According to the study, the left-leaning media look at the world through the lens of race, gender, and income disparities. And they are worried about disparities surfacing in AI tools.
One of the researchers, Angela Yi, says, “This, in turn, resulted in the media becoming even more negative towards AI in their storytelling.”
The right-leaning media were less inclined to look at the world through these social filters.
For example, one article from a right-leaning media outlet stated, “Generative artificial intelligence algorithms like ChatGPT pose substantial dangers but also offer enormous benefits for education, businesses, and people’s ability to efficiently produce vast amounts of information, according to AI experts.”
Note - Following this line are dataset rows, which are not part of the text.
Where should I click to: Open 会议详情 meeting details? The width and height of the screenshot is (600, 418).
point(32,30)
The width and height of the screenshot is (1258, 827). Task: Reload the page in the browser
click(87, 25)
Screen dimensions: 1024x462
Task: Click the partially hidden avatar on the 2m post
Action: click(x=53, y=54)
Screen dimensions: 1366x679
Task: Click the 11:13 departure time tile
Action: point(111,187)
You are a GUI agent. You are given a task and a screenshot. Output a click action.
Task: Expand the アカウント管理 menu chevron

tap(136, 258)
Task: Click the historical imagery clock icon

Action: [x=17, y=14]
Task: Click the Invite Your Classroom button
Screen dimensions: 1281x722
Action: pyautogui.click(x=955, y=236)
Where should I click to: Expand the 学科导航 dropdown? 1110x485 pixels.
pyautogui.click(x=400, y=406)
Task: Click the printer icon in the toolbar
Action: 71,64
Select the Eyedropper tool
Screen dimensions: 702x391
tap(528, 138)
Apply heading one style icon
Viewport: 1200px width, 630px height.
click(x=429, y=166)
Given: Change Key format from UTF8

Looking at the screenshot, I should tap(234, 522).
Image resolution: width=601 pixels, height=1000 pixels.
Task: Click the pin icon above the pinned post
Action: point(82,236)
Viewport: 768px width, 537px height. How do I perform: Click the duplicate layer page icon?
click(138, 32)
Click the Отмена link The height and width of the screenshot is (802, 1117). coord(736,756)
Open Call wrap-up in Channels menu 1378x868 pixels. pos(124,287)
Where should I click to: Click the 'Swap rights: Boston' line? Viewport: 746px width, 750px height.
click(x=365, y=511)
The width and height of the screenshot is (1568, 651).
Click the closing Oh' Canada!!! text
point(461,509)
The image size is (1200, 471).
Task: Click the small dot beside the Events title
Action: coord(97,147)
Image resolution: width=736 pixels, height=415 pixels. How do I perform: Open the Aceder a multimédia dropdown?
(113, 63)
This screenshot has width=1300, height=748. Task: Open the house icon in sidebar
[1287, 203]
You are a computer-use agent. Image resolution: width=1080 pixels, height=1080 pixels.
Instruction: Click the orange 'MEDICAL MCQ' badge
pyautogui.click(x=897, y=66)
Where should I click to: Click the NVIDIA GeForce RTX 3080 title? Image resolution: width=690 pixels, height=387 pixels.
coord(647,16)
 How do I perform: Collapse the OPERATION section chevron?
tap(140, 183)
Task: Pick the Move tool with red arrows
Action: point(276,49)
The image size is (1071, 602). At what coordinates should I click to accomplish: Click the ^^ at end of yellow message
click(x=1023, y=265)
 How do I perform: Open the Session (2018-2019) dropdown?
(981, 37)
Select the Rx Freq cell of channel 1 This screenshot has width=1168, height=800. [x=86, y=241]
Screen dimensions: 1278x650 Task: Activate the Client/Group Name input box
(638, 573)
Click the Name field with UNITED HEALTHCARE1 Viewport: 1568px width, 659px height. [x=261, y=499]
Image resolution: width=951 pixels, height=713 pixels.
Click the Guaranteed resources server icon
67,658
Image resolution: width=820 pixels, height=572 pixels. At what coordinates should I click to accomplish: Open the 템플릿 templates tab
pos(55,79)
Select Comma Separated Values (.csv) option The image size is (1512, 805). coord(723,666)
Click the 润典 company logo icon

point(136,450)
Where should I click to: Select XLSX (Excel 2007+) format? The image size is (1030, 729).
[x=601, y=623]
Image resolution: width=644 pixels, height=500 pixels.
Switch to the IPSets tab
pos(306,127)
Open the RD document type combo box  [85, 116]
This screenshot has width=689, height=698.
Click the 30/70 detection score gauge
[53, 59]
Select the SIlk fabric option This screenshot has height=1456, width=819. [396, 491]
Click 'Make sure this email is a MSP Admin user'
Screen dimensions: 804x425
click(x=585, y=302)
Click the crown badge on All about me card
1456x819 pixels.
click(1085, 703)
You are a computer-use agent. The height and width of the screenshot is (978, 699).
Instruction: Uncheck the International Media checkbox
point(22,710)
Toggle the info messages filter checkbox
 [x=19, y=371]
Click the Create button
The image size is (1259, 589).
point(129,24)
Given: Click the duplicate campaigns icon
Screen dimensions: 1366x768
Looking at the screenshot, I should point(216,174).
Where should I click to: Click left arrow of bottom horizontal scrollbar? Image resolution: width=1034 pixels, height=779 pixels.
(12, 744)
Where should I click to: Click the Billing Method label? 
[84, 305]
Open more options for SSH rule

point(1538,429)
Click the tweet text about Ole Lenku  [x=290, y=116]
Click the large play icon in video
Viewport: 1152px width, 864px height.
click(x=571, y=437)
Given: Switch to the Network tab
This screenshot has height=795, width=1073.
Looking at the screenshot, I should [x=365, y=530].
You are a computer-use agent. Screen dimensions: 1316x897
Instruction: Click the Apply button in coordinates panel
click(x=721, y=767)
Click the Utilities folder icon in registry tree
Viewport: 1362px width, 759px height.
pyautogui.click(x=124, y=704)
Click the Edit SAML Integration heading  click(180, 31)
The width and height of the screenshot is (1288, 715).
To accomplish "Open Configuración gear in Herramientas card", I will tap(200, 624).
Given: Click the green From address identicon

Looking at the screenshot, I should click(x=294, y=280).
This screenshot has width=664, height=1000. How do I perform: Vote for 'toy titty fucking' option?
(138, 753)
The politics of AI: The side effects
Yi says, “Media sentiment is a powerful driver of public opinion, and oftentimes policymakers look toward the media to predict public sentiment on contentious issues.
“Perhaps the next step in our research is to see how social media conversations surrounding AI change as a function of the partisan differences we see in our paper.”
To gather the data in the study, the researchers compiled a stash of 7,500 articles from both left-leaning and right-leaning outlets.
In this hitlist was the left-leaning New York Times and Washington Post, and right-leaning Wall Street Journal and New York Post.
Yi concludes, “We are not stating whether the liberal media is acting optimally, or the conservative media is acting optimally. We are just showing that these differences exist in the media sentiment and that these differences are important to quantify, see, and understand.”